▶ [Request]
Render the lines of the records between the line containing "Click the shield tracking protection icon" and the line containing "click(x=9, y=47)", both included, as a Markdown table with the columns Row and Line. Leave out any blank lines.

Excerpt from a dataset
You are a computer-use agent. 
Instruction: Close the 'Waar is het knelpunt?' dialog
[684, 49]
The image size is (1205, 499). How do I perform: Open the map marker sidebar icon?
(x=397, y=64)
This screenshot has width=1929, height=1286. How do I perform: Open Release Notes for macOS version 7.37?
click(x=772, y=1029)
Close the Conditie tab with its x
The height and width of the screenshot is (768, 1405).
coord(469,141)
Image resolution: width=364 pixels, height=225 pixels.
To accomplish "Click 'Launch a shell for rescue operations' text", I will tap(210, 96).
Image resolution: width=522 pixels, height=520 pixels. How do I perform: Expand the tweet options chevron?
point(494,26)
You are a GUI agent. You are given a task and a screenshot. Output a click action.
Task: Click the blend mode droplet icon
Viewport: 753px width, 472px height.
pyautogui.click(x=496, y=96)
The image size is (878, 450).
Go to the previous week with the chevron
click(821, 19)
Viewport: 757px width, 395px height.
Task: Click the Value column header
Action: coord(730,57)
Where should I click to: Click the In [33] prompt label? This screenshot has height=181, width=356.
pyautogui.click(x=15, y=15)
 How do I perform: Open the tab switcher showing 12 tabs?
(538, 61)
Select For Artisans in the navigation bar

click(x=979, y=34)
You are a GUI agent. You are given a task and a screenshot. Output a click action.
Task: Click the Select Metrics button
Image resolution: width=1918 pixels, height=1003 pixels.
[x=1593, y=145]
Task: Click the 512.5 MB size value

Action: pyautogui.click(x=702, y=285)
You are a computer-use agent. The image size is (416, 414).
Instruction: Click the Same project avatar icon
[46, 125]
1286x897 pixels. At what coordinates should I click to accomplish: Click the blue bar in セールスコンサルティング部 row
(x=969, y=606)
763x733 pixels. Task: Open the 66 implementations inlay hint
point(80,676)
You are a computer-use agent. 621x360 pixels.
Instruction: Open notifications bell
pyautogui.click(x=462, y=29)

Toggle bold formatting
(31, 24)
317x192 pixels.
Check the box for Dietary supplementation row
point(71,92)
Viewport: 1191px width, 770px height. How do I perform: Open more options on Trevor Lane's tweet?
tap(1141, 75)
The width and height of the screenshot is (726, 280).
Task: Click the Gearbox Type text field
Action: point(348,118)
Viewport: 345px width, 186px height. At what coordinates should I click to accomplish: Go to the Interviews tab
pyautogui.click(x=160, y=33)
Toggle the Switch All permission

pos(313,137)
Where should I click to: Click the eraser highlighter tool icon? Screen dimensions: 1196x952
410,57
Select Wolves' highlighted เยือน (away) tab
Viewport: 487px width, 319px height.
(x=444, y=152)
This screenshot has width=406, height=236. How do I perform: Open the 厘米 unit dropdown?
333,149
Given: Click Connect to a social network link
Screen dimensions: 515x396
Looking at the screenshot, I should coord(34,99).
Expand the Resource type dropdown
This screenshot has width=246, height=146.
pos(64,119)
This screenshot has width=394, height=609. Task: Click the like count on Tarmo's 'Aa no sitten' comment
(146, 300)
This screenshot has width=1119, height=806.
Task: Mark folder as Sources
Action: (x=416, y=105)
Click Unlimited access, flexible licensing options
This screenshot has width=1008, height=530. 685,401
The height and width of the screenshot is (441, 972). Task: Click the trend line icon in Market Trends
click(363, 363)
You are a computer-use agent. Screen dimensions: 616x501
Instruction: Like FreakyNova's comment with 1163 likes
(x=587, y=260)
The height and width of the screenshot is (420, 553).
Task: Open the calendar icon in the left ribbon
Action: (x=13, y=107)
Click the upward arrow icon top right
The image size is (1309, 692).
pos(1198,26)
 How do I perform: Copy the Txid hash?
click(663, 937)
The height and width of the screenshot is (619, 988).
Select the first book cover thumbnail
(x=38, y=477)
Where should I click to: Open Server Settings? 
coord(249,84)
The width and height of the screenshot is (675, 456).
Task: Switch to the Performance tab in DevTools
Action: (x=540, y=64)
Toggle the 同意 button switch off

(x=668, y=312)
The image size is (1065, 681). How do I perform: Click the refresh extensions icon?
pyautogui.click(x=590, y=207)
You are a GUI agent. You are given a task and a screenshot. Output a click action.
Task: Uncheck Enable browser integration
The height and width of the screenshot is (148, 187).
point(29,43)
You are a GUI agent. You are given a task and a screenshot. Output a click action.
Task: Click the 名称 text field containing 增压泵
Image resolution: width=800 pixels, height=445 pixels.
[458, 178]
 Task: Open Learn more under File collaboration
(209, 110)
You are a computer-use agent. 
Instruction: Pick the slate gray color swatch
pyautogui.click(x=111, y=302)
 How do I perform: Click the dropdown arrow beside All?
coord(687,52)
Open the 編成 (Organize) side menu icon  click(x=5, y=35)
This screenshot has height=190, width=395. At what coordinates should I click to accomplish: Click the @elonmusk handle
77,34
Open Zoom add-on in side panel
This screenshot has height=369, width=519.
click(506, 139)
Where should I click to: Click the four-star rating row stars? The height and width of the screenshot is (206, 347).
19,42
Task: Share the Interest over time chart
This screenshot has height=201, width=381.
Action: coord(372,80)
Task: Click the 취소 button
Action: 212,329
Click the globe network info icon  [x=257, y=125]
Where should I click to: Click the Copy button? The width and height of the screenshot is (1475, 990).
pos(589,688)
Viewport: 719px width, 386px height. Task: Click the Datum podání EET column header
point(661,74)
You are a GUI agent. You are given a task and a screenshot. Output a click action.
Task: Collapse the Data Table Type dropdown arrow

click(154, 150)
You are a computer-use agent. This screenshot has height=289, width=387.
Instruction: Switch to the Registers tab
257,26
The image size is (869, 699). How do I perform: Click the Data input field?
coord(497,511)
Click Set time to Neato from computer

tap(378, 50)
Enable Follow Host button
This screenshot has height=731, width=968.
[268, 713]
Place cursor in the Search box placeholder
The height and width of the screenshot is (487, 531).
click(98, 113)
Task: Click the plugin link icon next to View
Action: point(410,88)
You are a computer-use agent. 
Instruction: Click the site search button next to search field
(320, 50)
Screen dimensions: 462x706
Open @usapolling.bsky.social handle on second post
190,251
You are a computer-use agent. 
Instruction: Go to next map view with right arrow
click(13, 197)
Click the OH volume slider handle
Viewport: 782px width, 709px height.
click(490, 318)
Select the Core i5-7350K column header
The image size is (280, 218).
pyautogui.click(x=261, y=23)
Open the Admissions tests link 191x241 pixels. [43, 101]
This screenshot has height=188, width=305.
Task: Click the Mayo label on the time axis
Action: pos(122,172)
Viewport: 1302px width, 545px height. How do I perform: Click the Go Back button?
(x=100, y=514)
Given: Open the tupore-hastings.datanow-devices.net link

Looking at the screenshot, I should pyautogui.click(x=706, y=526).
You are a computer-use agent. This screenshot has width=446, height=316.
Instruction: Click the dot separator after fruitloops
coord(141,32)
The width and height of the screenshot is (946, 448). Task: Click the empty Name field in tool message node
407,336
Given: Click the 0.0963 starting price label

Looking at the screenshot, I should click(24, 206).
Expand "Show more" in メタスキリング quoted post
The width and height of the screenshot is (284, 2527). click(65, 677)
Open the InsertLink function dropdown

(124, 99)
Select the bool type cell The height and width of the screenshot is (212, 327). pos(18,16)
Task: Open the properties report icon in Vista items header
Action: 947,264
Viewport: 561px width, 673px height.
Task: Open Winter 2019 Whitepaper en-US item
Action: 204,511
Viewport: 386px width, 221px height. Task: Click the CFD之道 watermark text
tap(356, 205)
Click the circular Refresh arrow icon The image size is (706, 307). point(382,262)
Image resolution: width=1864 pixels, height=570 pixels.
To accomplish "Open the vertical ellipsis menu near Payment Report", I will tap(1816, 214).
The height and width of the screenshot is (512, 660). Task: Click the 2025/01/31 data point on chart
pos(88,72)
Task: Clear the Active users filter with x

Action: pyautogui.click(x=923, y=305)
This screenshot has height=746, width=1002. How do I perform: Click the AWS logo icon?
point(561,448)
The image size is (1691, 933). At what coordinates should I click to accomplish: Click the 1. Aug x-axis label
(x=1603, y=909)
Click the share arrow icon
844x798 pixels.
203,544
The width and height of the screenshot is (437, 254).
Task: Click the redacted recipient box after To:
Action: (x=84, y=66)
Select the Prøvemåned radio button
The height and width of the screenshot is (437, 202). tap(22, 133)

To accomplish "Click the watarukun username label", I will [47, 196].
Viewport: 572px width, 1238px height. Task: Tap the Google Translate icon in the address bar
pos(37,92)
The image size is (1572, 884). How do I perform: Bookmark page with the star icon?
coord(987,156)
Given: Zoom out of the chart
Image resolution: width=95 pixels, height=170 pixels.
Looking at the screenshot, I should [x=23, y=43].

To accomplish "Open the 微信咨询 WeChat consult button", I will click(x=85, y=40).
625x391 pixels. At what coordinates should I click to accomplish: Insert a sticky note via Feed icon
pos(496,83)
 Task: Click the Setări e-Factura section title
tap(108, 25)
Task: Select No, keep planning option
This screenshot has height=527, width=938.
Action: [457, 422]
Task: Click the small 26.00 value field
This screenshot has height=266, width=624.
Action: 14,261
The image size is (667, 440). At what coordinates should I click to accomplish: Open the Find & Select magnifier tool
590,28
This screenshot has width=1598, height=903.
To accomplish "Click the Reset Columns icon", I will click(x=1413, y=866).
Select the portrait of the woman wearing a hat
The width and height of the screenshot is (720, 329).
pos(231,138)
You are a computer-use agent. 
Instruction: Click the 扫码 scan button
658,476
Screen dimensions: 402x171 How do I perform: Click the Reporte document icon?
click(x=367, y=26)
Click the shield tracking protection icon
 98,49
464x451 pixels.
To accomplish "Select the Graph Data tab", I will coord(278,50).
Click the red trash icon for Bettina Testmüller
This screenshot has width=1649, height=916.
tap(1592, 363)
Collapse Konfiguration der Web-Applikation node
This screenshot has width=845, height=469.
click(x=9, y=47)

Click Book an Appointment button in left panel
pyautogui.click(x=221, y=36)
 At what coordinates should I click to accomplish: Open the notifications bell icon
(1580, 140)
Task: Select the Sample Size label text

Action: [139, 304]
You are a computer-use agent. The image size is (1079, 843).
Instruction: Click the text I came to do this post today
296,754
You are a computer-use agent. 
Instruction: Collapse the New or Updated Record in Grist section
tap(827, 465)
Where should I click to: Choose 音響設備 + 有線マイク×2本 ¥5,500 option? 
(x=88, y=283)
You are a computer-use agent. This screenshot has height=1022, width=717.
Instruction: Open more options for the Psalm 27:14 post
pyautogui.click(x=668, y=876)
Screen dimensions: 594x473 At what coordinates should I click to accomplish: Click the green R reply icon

▶ [Output of the exercise]
| Row | Line |
|---|---|
| 1 | Click the shield tracking protection icon |
| 2 |  98,49 |
| 3 | 464x451 pixels. |
| 4 | To accomplish "Select the Graph Data tab", I will coord(278,50). |
| 5 | Click the red trash icon for Bettina Testmüller |
| 6 | This screenshot has width=1649, height=916. |
| 7 | tap(1592, 363) |
| 8 | Collapse Konfiguration der Web-Applikation node |
| 9 | This screenshot has width=845, height=469. |
| 10 | click(x=9, y=47) |